Working with partition indexes in AWS Glue
Credits
This post is adapted from AWS Glue Immersions Day Workshop. For a complete list of all the hands-on labs covered during the workshop, visit the official workshop page. In addition, I have shared here helpful links related to the topic.
- AWS Glue Immersions Day Workshop
- AWS blog post on the same topic. Improve query performance using AWS Glue partition indexes
- Another AWS post focused on Athena query performance. Improve Amazon Athena query performance using AWS Glue Data Catalog partition indexes
- Athena documentation page on creating partitions and indexes on tables. Partitioning data in Athena
- Glue documentation page on partition indexes. Working with partition indexes in AWS Glue
In this post, I have explained how to create partitions and indexes on data lake tables. Then we will test the effect of partition indexes on query performance from the Glue ETL job using Apache Spark SQL.
Below is a summary of the steps followed in this post.
- Create AWS access keys for an IAM user. We will use these keys to access AWS resources from the AWS Cloud9 environment
- Create AWS Cloud9 environment. We will use this environment to perform all the steps mentioned in this post
- Create an S3 bucket and clone some sample data
- Define required policies and roles for Glue crawlers
- Define the Glue database and crawlers, and then prepare the data catalog by running crawlers on an S3 bucket
- Create partition indexes on tables. This step is where we apply partition indexes to the data catalog tables. All the steps before this are pre-requisites to creating a proper environment where we can test the working and performance of partition indexes
- Compare query performance on tables with partition indexes and without it
Step 1: Create AWS access keys for an IAM user
The first step is to create an AWS access key, and we will use it in the Cloud9 environment (created in the next step) to access other AWS resources. If you already have a working key, you may use it; otherwise, you can create it by following the step provided in the AWS docs Managing access keys (console)

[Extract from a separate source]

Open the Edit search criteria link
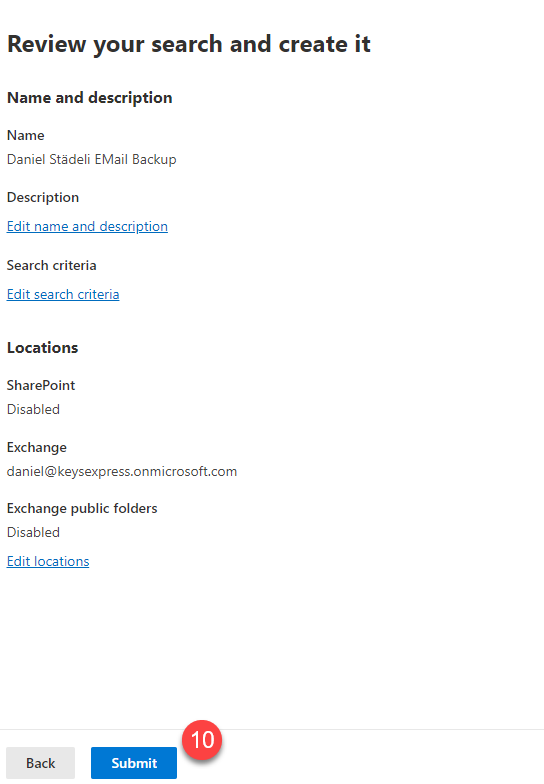Image resolution: width=544 pixels, height=784 pixels. 63,294
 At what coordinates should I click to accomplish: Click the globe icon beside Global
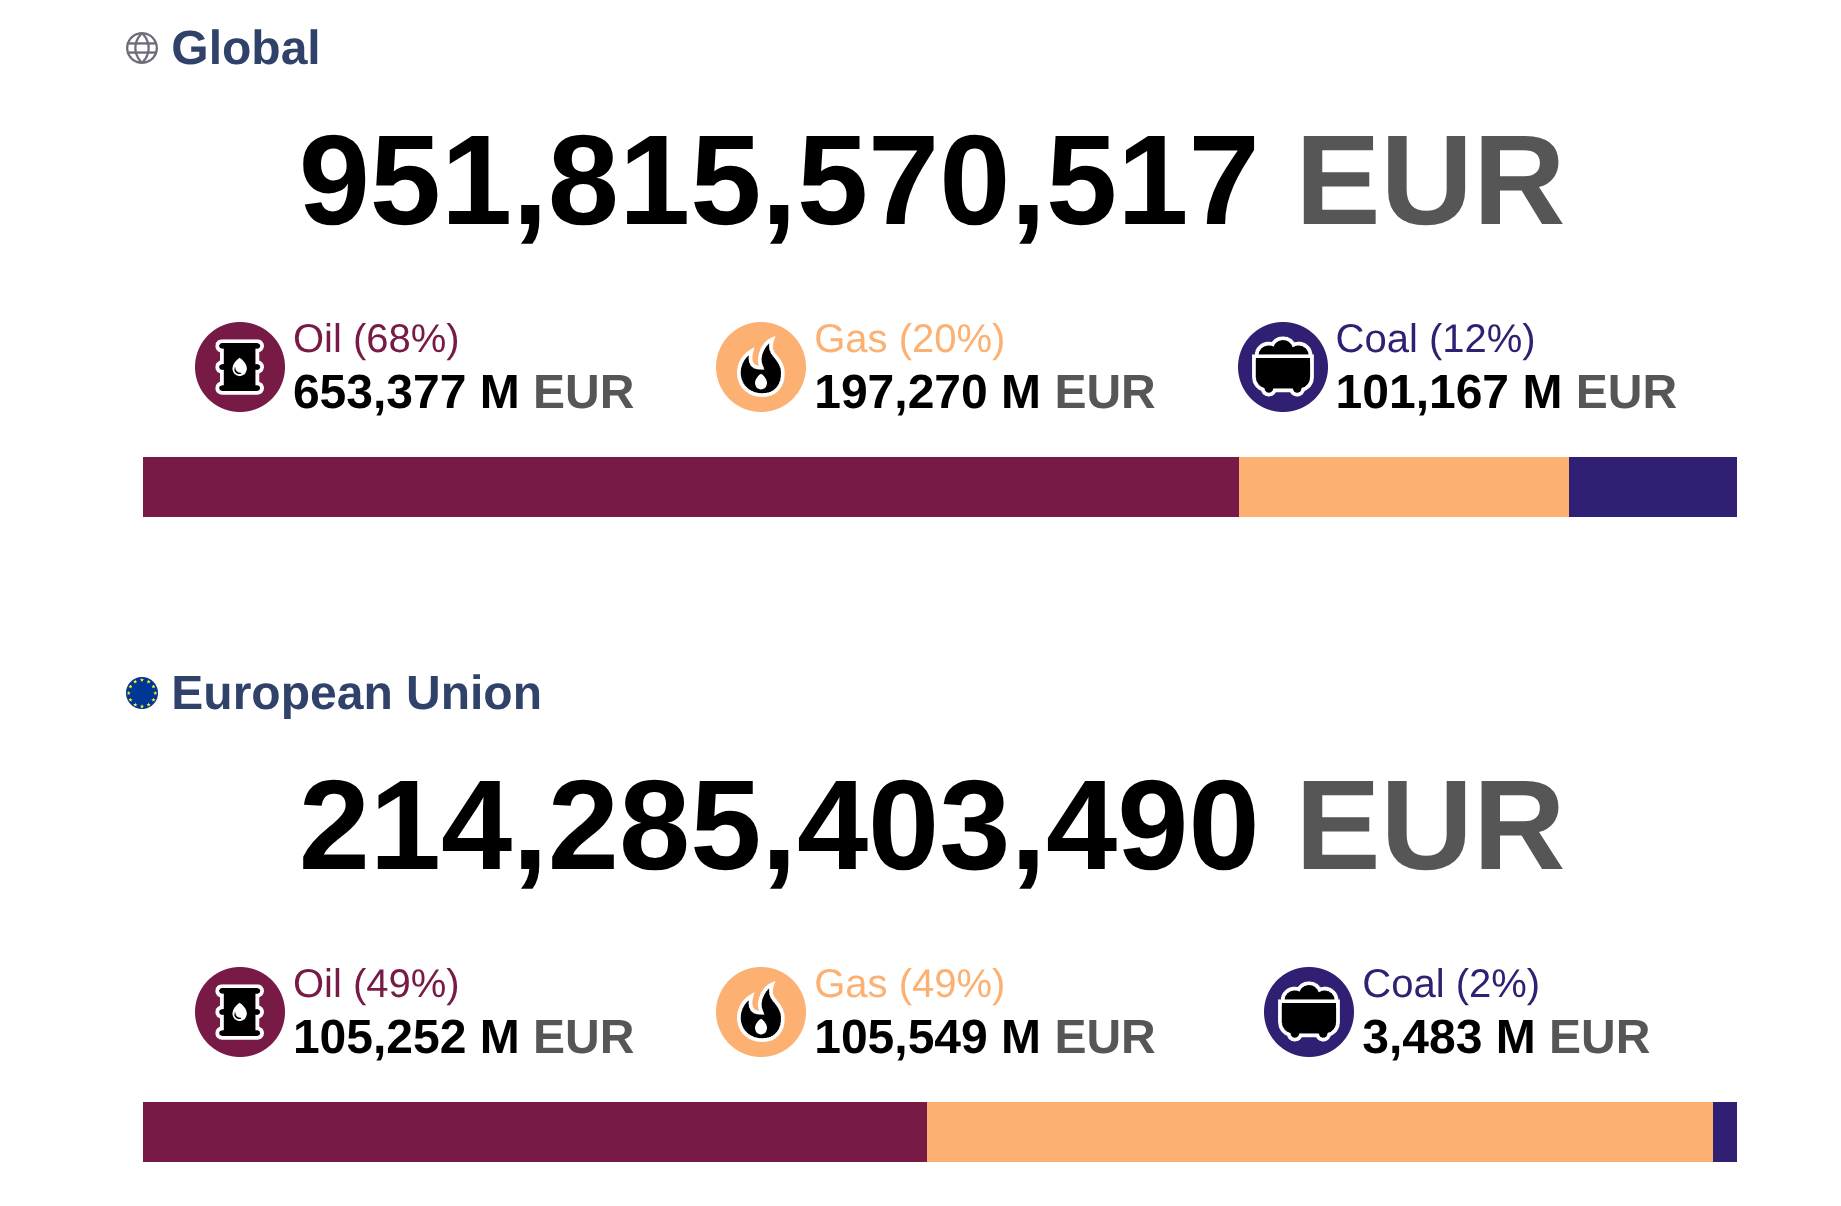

Step 2: Create AWS Cloud9 environment and configure AWS CLI credentials
In this step, we will create AWS Cloud9 environment. Cloud9 is a cloud-based integrated development environment (IDE) that lets you write, run, and debug your code with just a browser.
- Go to cloud9 console https://console.aws.amazon.com/cloud9/, select your region, and click
create environment
- From the Create Environment settings page
- Give a name to the environment e.g.
glue-cloud9
- Keep the rest of the setting as default and click
create
- By default, it uses a
t2-micro
EC2 instance for the environment, which is free tier eligible and has enough processing power to complete all the steps in this post - You may take help from the AWS docs for detailed instructions on creating this environment. Create an EC2 environment with the console
- Give a name to the environment e.g.
- Open the Cloud9 IDE once it is ready
Once the IDE loads, follow these steps from inside Cloud9 IDE.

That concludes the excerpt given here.